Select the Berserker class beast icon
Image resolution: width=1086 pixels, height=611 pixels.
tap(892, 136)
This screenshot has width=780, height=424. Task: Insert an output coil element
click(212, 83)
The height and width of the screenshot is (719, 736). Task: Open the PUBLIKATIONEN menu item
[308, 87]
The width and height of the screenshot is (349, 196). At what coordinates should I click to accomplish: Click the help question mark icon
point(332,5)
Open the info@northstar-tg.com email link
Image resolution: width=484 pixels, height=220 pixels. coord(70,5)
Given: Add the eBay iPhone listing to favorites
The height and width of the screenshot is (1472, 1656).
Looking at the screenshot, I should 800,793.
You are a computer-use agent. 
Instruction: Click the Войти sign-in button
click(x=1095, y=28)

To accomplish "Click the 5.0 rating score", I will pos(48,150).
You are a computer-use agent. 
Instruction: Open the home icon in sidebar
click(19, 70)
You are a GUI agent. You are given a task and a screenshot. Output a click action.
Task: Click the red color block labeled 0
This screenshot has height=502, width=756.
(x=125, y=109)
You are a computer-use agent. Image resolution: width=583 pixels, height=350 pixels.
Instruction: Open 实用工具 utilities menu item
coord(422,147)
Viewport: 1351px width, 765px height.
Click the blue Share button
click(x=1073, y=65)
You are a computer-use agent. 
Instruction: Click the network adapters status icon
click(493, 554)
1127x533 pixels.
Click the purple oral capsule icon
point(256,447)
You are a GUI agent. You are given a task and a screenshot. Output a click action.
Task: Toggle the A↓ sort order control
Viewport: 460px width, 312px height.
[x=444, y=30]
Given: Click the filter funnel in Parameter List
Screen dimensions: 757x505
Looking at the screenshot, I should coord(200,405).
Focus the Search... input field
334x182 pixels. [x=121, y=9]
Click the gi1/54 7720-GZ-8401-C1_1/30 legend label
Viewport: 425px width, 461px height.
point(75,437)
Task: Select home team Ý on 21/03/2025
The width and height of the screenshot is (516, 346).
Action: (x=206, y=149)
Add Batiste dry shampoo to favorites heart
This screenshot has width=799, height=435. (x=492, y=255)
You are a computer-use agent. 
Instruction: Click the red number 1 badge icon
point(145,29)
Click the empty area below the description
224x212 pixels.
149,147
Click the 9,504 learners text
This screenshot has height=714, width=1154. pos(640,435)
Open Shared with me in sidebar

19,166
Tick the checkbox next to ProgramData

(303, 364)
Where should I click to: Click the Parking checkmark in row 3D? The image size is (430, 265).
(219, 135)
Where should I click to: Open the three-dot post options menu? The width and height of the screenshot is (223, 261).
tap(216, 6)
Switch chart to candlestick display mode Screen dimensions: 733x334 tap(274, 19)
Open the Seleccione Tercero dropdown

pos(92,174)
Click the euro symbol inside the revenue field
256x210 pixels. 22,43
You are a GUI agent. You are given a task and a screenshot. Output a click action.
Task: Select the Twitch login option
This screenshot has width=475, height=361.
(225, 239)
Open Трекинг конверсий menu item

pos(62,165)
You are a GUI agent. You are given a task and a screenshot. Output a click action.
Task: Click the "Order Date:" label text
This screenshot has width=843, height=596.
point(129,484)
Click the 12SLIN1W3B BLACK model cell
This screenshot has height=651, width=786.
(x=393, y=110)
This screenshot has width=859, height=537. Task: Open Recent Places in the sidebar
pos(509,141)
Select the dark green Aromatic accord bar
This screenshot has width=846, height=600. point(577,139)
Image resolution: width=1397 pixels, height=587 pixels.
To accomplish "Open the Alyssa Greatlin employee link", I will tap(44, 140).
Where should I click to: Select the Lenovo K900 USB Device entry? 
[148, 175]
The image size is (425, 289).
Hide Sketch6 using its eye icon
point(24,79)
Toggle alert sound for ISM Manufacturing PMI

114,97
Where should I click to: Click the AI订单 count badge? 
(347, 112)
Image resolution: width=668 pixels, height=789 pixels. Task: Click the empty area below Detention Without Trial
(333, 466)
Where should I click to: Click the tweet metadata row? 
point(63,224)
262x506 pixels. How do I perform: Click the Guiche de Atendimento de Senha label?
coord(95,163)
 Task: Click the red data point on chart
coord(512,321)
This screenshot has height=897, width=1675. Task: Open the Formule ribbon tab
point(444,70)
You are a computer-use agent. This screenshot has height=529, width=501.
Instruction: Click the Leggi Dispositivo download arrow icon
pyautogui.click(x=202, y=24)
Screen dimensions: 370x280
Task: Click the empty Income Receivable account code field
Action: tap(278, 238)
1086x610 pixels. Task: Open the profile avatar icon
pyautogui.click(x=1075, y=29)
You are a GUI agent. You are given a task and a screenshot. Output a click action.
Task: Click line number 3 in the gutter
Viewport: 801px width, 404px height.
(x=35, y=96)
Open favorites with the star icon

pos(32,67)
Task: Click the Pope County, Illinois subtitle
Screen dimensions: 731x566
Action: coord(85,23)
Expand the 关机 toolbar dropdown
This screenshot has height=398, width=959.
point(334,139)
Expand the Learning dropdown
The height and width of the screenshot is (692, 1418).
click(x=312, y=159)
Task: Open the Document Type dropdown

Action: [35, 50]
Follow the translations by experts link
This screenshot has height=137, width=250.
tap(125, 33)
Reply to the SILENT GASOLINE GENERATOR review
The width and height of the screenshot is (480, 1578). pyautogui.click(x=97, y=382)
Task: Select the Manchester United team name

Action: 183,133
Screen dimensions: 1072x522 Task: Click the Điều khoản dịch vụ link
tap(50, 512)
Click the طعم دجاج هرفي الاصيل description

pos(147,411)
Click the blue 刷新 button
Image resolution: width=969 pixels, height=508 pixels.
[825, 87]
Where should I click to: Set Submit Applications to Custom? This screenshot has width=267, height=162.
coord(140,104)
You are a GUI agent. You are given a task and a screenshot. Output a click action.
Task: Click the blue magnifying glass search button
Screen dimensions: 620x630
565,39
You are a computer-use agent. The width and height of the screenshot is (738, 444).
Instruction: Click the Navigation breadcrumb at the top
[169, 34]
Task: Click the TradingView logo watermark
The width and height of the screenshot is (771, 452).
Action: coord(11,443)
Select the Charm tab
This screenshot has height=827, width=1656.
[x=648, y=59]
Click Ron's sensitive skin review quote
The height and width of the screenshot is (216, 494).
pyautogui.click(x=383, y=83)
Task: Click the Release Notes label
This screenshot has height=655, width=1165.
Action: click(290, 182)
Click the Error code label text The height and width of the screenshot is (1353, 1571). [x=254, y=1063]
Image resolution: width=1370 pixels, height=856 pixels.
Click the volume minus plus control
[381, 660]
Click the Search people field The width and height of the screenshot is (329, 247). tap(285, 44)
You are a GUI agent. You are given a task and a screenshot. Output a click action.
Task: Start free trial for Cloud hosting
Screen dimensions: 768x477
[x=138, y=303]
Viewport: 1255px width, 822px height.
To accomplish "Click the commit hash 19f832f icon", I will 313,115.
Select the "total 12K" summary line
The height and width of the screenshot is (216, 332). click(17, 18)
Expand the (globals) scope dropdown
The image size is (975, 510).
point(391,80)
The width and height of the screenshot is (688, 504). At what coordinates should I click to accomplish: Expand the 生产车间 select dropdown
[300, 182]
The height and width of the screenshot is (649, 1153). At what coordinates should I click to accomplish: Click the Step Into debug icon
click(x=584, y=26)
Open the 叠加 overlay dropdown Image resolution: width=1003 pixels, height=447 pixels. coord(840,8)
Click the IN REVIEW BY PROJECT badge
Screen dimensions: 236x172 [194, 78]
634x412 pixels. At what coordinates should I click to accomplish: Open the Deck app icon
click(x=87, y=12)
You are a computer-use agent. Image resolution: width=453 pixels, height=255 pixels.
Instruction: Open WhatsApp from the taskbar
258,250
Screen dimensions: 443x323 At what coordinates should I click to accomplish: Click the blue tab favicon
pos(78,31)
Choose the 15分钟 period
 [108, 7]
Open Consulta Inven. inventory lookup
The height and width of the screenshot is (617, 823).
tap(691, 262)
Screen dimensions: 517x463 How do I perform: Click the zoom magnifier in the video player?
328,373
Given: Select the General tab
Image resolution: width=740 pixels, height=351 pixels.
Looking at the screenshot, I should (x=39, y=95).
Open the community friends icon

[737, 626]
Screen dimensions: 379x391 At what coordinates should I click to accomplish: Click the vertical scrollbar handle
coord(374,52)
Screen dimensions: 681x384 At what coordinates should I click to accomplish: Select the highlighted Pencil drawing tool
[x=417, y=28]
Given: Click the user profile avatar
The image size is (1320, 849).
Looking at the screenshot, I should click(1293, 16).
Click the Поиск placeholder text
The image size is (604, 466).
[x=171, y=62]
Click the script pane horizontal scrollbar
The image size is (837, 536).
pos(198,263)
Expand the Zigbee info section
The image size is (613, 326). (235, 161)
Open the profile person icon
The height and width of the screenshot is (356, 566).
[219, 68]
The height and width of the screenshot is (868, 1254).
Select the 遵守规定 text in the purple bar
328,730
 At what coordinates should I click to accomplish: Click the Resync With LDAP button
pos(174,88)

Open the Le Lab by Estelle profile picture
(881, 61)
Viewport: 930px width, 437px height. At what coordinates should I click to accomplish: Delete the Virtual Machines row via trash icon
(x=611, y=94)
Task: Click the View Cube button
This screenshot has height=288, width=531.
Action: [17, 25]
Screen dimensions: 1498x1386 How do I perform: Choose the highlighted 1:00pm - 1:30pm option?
----
● WHAT TO PRODUCE: There is a line above that contains "This screenshot has height=288, width=531.". Copy it and all later lines through the last, exactly, and leave out the rest.

● RESULT OF THE EXERCISE:
This screenshot has height=288, width=531.
Action: [17, 25]
Screen dimensions: 1498x1386 How do I perform: Choose the highlighted 1:00pm - 1:30pm option?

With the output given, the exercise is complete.